AN-105: Theoretical slant signals + within-race demeaning

User's concern (race-proxy leak in AN-104) confirmed. Mode A (7 theoretical slant signals, no race-attention features) gives OOS AUC 0.614 — barely above chance. Mode B (28 AN-104 features demeaned within race) gives 0.693 — basically the AN-101 baseline. The 'genuine within-poll slant signature' detection ceiling is ~0.69 (within-race signal only); AN-104's 0.742 included ~0.05 AUC worth of race-attention proxy leak. Critical change: under within-race demeaning, is_other_firm survives only weakly (+0.006 ns at S3) — the 'shell-like tail signal' in AN-104 was partly race-proxy. Shells light up POSITIVELY under pure theoretical features (+0.016*** at S0 of Mode A) — opposite sign from AN-104's negative — because race-attention features no longer absorb shell variation. Honest §Policy framing: blind detection ceiling is 0.69, well below earlier claims; the genuine within-poll slant fingerprint is weak (~0.61 with theoretical features only).

Hypothesis: H13: Shell-contratante polls show larger residual β
Confidence: green
Type: ml-purification

Script: source/analysis/an-105-theoretical-slant-detection.py
Target: build/table/an-105-theoretical-slant-detection.csv
Status: interpreted · 2026-06-17
Created: 2026-06-17

User's concern (2026-06-17): the AN-104 0.742 AUC might be detecting "race characteristics that attract sponsorship" rather than slant signatures.
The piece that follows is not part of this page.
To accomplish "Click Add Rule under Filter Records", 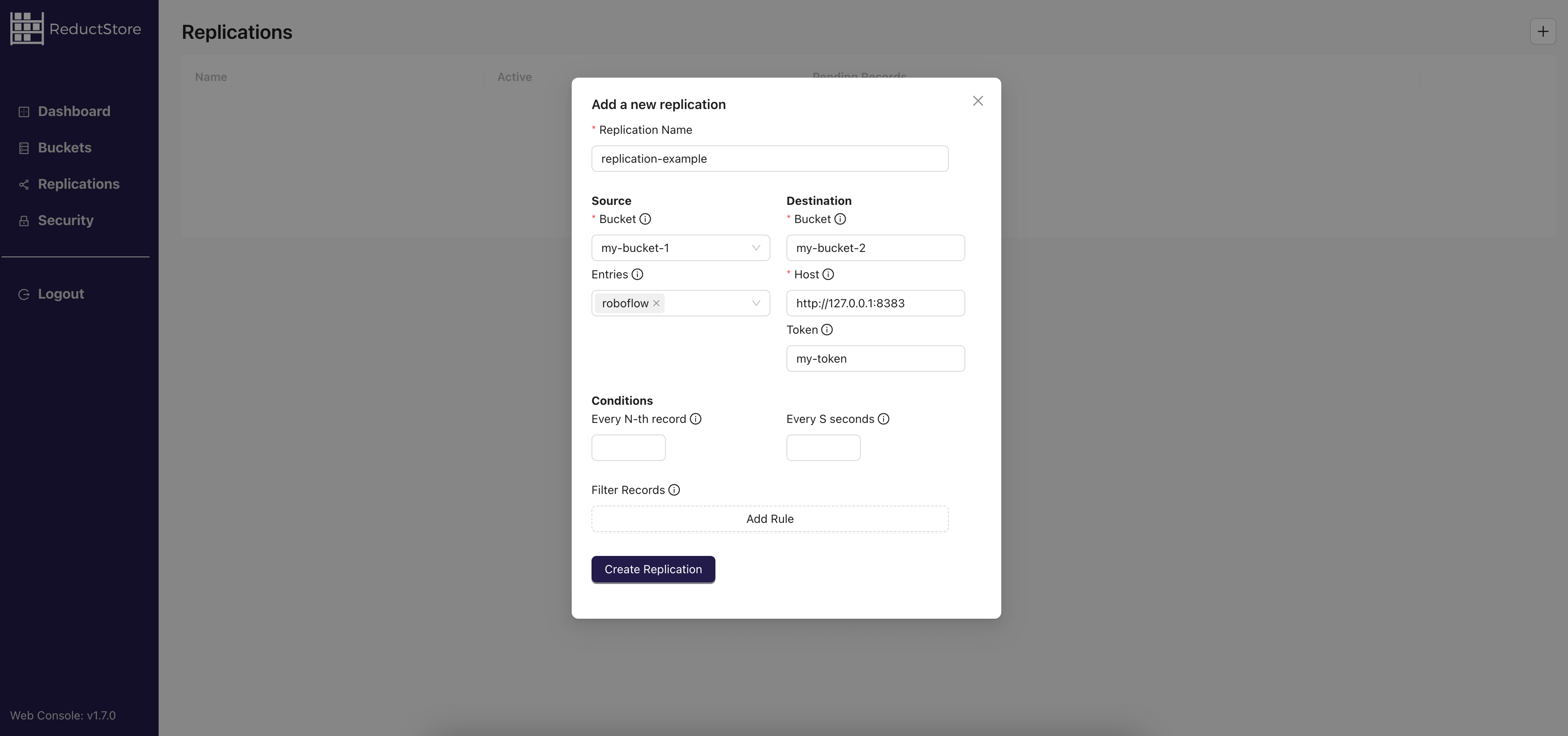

Two purifications:

Mode A: hand-curated theoretical slant signals only
Mode B: within-race demeaning of the AN-104 feature set

Both purify against race-attention proxy leak.
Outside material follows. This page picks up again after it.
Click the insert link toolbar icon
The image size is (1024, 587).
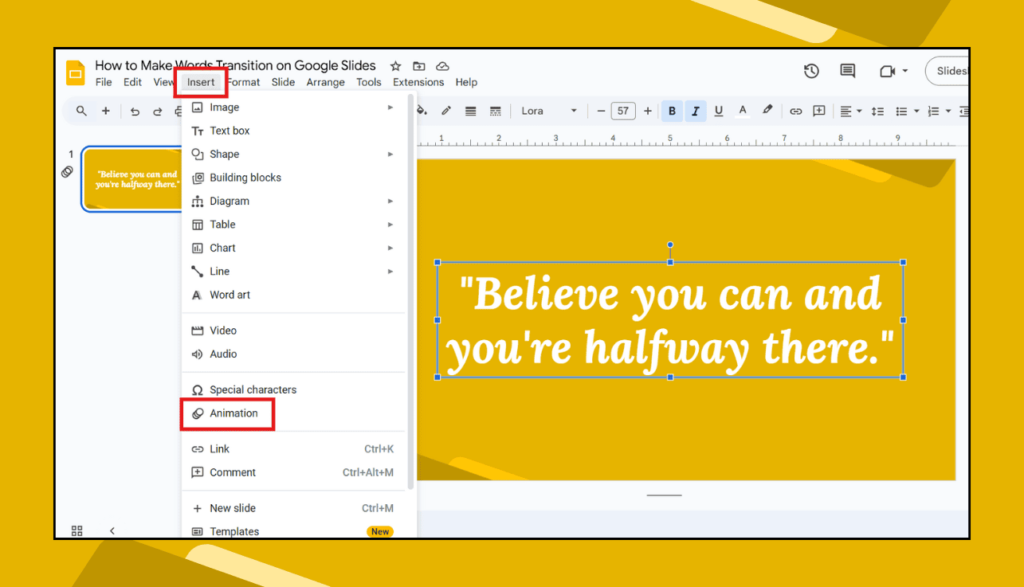[x=796, y=111]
Mode A: theoretical slant signals (7 features)

Hand-curated features, each with direct slant interpretation:

Feature	Theoretical interpretation
signed_spike_z	L-shape spike scaled by within-poll noise
l_shape_ratio	max-deviation concentration (max\|dev\| / mean\|dev\|)
top1_signed_inflation	how much top cand boosted vs consensus
max_dev_is_top_ranked	is the max-deviation cand the poll's #1?
skew_dev	positive skew = one outlier high (slant signature)
max_pos_dev	magnitude of biggest positive deviation
n_cands_at_zero	count of minor cands at near-zero (honest pattern)

Results

Model	AUC	Log-loss	AP
Logistic L2	0.602	0.416	0.198
XGBoost	0.614	0.419	0.201
LightGBM	0.610	0.434	0.198

AUC 0.614 — barely above chance. Pure theoretical signals alone are weak detectors. The slant fingerprint exists (the +7 pp slant is precisely identified in AN-096) but it does not manifest as a tightly-detectable individual-poll pattern.
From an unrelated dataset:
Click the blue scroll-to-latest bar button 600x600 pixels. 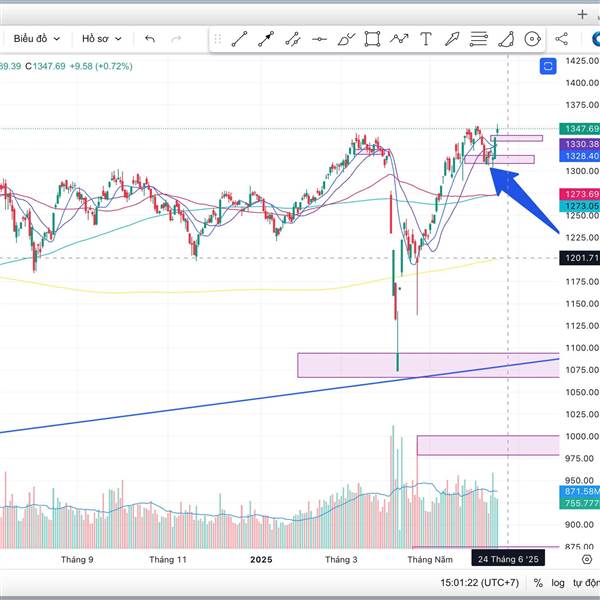(x=548, y=66)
Mode B: within-race demeaning (28 features)

Take the AN-104 strict-blind feature set. For each feature f: f'(p) = f(p) − mean(f for polls in same race(p))

Forces the classifier to use ONLY within-race variation. Race- level signal is absorbed before training.

Results

Model	AUC	Log-loss	AP
Logistic L2	0.526	0.429	0.164
XGBoost	0.692	0.399	0.277
LightGBM	0.693	0.417	0.276

AUC 0.693 — back to the AN-101 baseline. Within-race demeaning removes ~0.05 AUC of the AN-104 advantage over the basic feature set. That's the race-attention proxy leak.

Detection AUC progression — honest version

Analysis	Features	AUC
AN-100 / AN-101	7 basic within-poll features	0.69
AN-105 Mode A	7 theoretical slant signals	0.614
AN-105 Mode B	28 AN-104 features, race-demeaned	0.693
AN-104 (race-proxy leak present)	28 raw features	0.742
AN-103 (firm-aggregate leak)	+ firm features	0.911

The honest "blind detection ceiling from public data" is AUC 0.69, not 0.74. AN-104's 0.05 advantage was race-proxy signal — popular races have more peer polls, late polls, more cands → those features correlate with sponsor mix.

The honest "pure within-poll slant signal" is AUC 0.61. The slant fingerprint exists but is not strongly identifiable in a small interpretable feature set.

Spec ladder — Mode B (within-race demeaned predictions)

This is the methodologically clean version. Reference = media.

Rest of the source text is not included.